The publicly available implementation includes a flexible toolkit featuring components such as base_generator, python_coder, google_search, wikipedia_search, and web_search. It also provides streamlined scripts for inference, training, and benchmarking, all distributed under an MIT license.

Flow-GRPO: A Novel Training Algorithm for Long-Horizon Decision Making

Flow-based Group Refined Policy Optimization (Flow-GRPO) addresses the challenge of optimizing policies over extended sequences with sparse rewards by transforming the problem into manageable single-turn updates:

Broadcasting final outcome rewards: A single, verifiable reward signal-derived from an LLM acting as a judge-reflects the correctness of the entire trajectory and is assigned to every individual step, ensuring alignment between local decisions and overall success.
Token-level clipped objectives: Importance sampling ratios are calculated at the token level, incorporating PPO-style clipping and a KL divergence penalty relative to a reference policy to prevent excessive deviation.
Group-normalized advantage estimation: Variance reduction techniques applied across groups of on-policy rollouts stabilize the training updates.

Performance Evaluation Across Diverse Benchmarks

Benchmark categories: The evaluation spans four main task domains: knowledge-intensive search (including datasets like Bamboogle, 2Wiki, HotpotQA, Musique), agentic reasoning (GAIA textual split), mathematical problem solving (AIME-24, AMC-23, Game of 24), and scientific question answering (GPQA, MedQA).

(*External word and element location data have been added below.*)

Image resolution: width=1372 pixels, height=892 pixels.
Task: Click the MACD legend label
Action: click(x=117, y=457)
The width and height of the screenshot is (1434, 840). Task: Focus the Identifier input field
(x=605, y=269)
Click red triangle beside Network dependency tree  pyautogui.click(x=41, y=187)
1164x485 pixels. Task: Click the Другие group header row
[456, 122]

GAIA serves as a benchmark for general assistant capabilities with a focus on tool use, excluding multimodal inputs in the textual split.

Key results with a 7B parameter backbone fine-tuned via Flow-GRPO: The model demonstrates average performance boosts of +14.9% in search tasks, +14.0% in agentic reasoning, +14.5% in math challenges, and +4.1% in science questions compared to robust baselines. Impressively, this system reportedly outperforms GPT-4o on the same benchmark suite. Additional benefits include enhanced planning accuracy, a reduction in tool invocation errors by up to 28.4% on GAIA, and positive scaling trends with increased turn budgets and model size.

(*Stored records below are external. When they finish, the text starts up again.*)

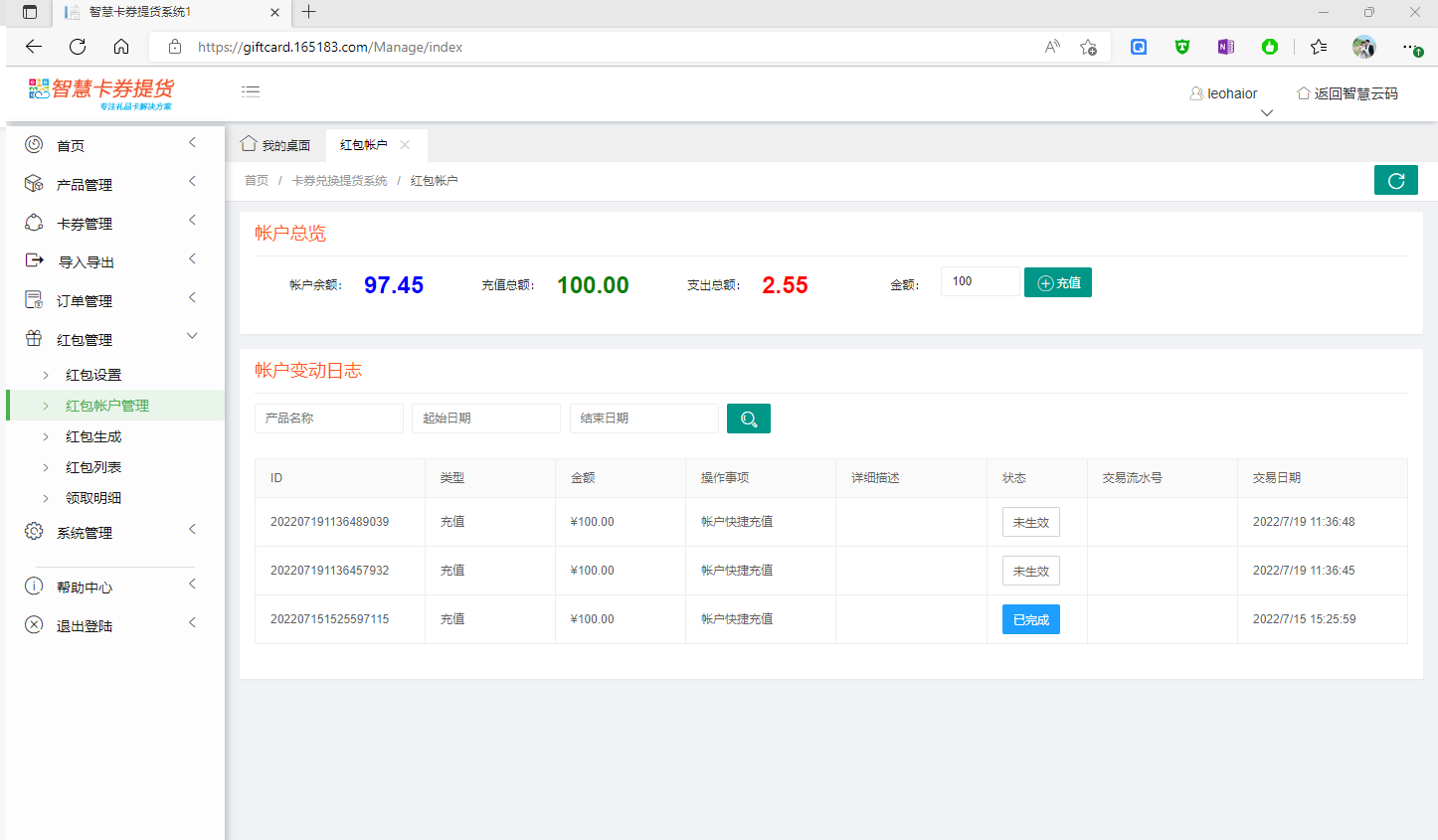Toggle the sidebar collapse hamburger icon
Screen dimensions: 1438x840
tap(251, 91)
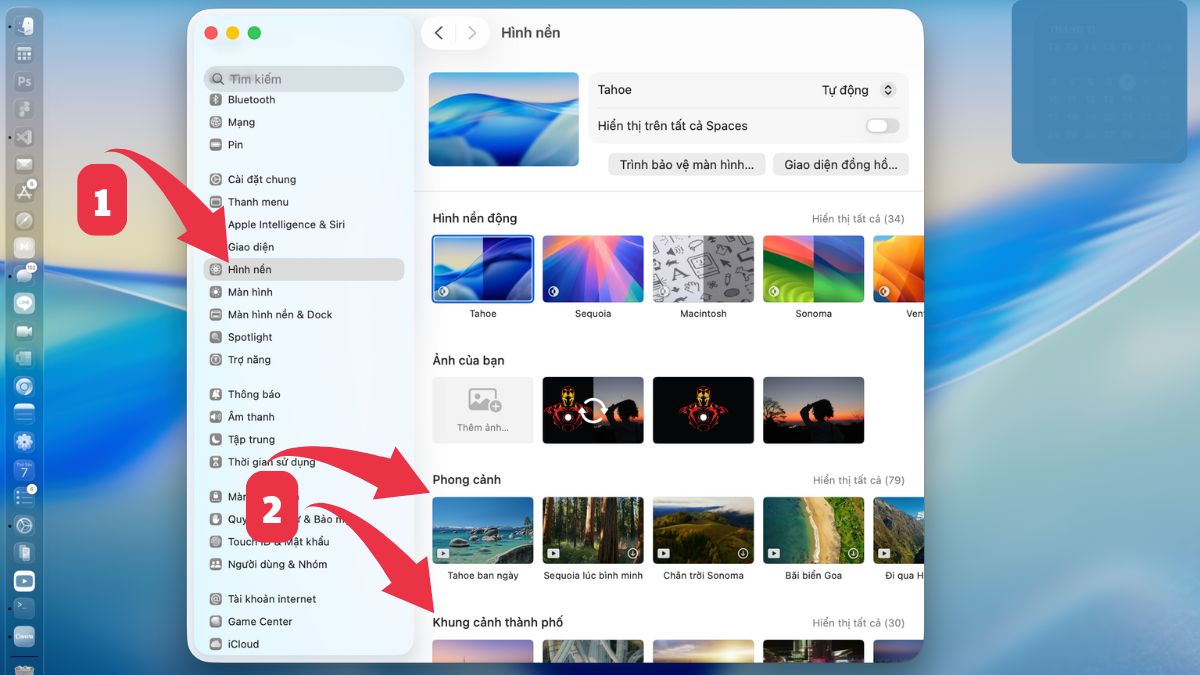The width and height of the screenshot is (1200, 675).
Task: Click the Giao diện đồng hồ button
Action: click(x=840, y=163)
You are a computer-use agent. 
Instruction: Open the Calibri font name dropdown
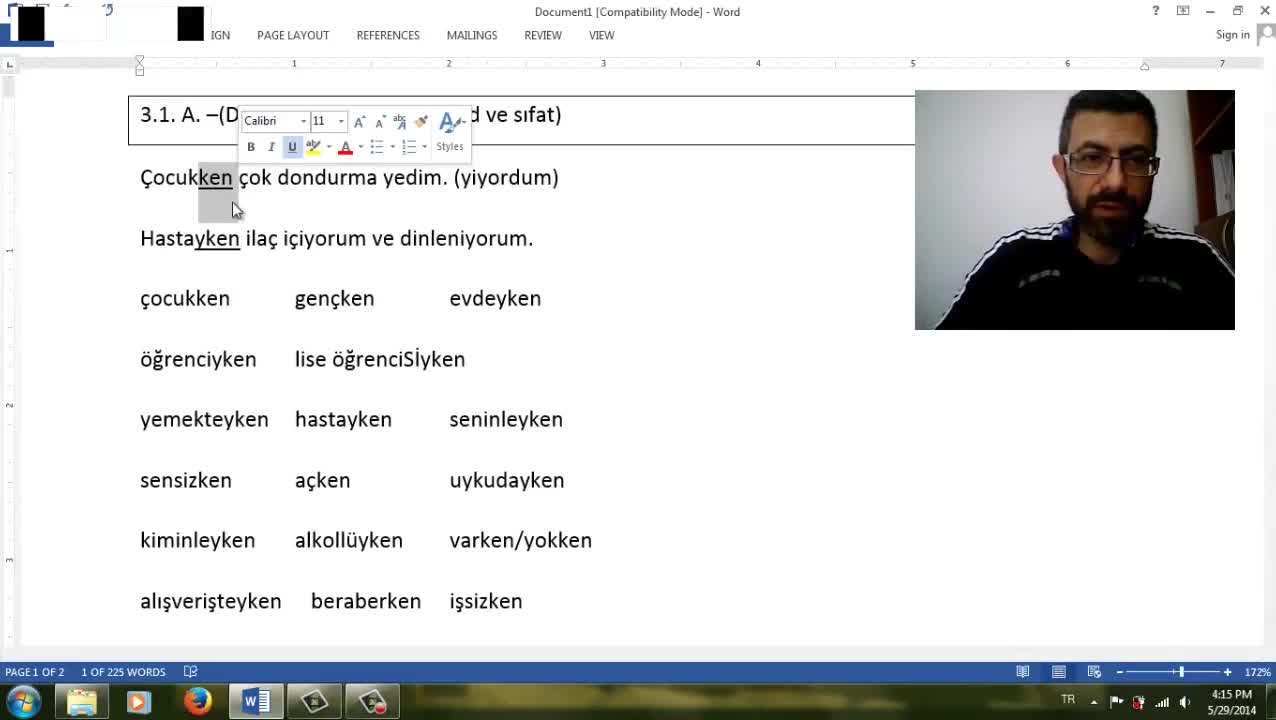[x=303, y=121]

Ablation studies: Online training with Flow-GRPO yields a +17.2% improvement over a static planner baseline, whereas offline supervised fine-tuning of the planner results in a notable performance drop of −19.0% on the composite metric.

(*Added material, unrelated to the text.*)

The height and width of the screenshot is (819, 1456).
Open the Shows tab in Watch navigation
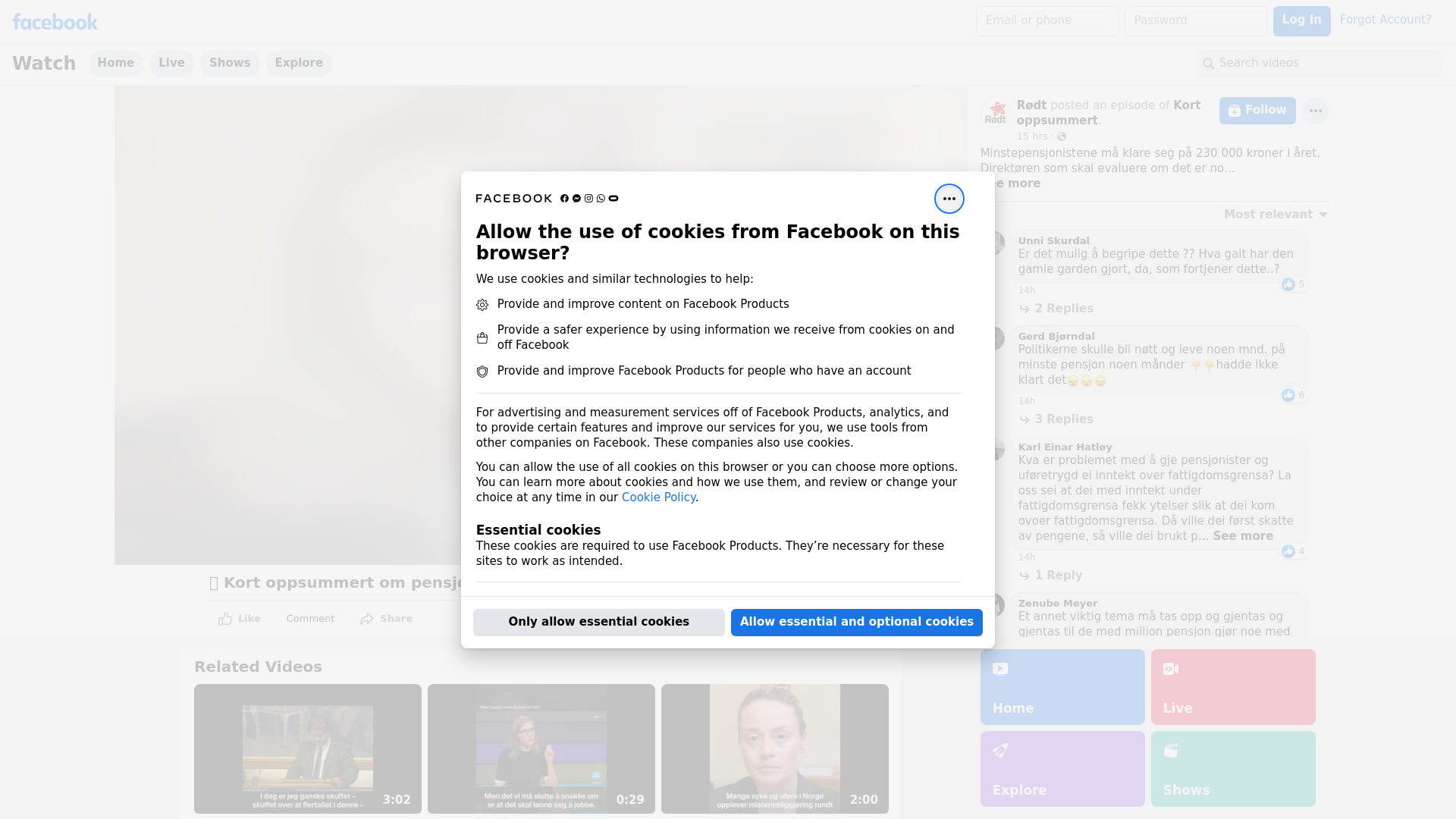click(x=229, y=63)
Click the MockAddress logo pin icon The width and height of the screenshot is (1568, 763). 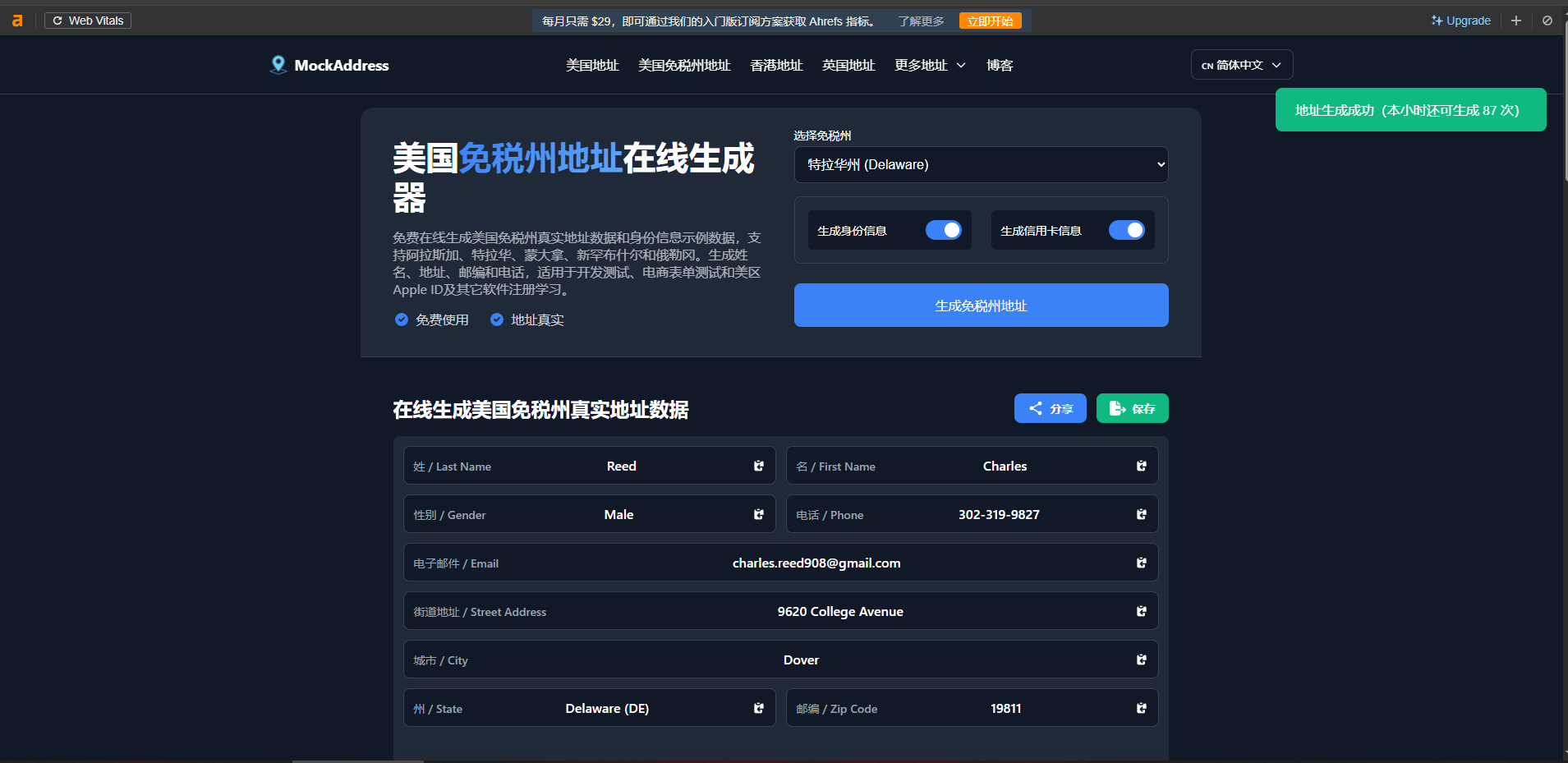pyautogui.click(x=278, y=65)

Essential Insights and Implications

Modular architecture with focused training: AgentFlow divides the agent into four distinct modules-Planner, Executor, Verifier, and Generator-supported by an explicit memory system, with training efforts concentrated solely on the Planner within the reinforcement learning loop.
Innovative RL approach for complex tasks: Flow-GRPO effectively transforms the challenge of long-horizon reinforcement learning into token-level, single-turn policy updates by broadcasting trajectory-level rewards and applying PPO-style clipping combined with KL regularization and group-normalized advantages.
Substantial benchmark improvements: The 7B parameter AgentFlow model achieves significant gains across ten benchmarks, notably surpassing GPT-4o in search, agentic reasoning, math, and science domains.
Enhanced reliability in tool usage: The framework reduces errors in tool calls and improves planning quality, especially as the number of interaction turns and model scale increase.

Final Thoughts

AgentFlow represents a significant advancement in modular AI agents by structuring tool-using capabilities into four specialized components and focusing training exclusively on the Planner through the Flow-GRPO algorithm. This approach leverages trajectory-level feedback distributed across individual steps, combined with token-level policy optimization techniques, to achieve superior performance on a wide range of challenging benchmarks. The open-source release, complete with versatile tools and user-friendly scripts, invites further exploration and development within the AI research community.